(Work task) Transcribe this listing exactly; omit the pictures.

(Dataset entries)
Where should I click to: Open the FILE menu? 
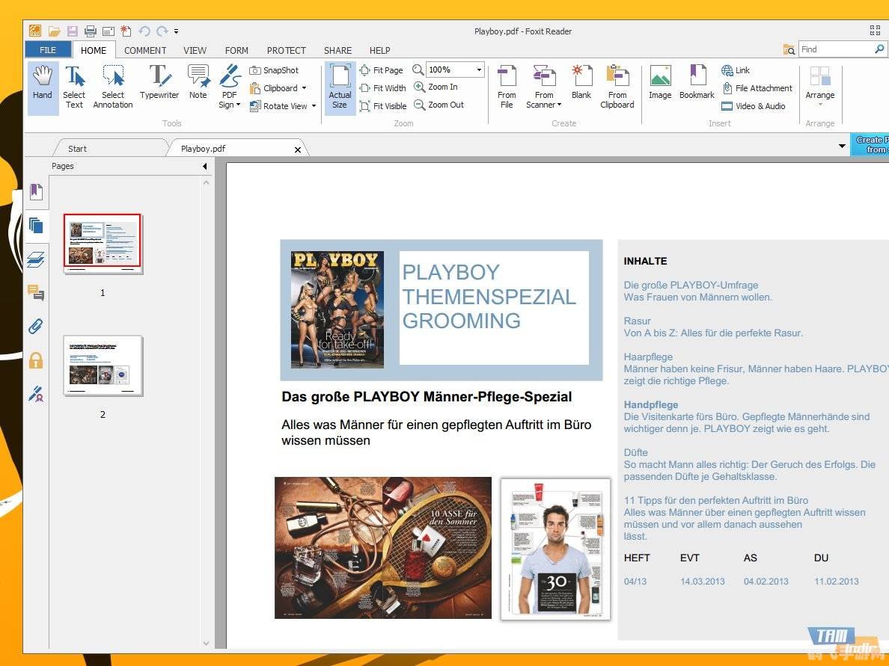tap(46, 49)
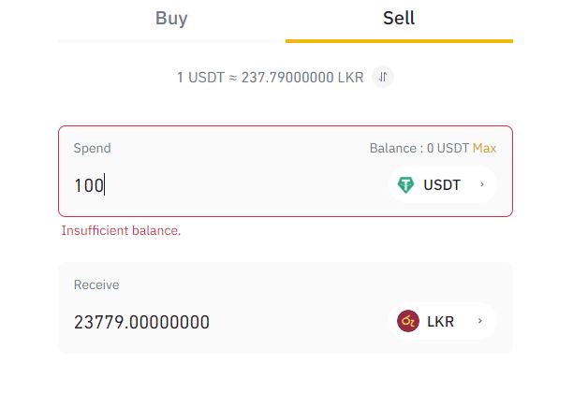Click the Receive amount 23779.00000000
573x408 pixels.
click(141, 322)
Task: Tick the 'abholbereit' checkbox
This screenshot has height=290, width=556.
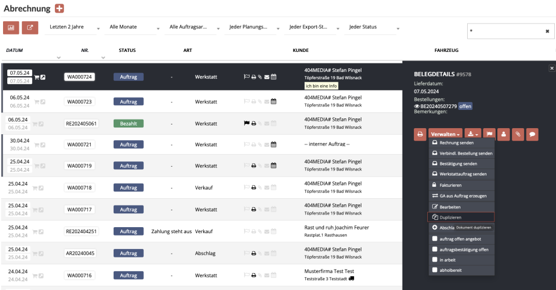Action: point(435,271)
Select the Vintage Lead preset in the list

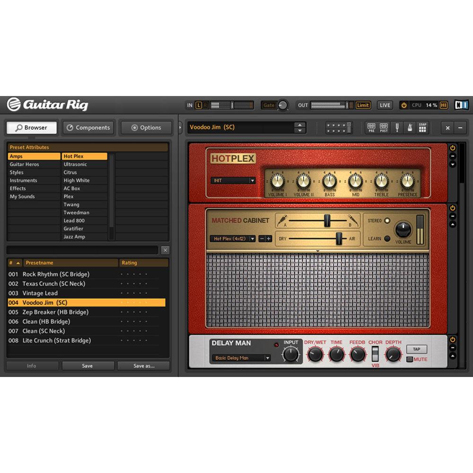(x=40, y=293)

(Solution for this problem)
Where should I click to: Open the FILE menu? 
tap(46, 49)
Click the Receive amount 23779.00000000
573x408 pixels.
click(141, 322)
Task: Tick the 'abholbereit' checkbox
This screenshot has height=290, width=556.
Action: point(435,271)
Select the Vintage Lead preset in the list

(x=40, y=293)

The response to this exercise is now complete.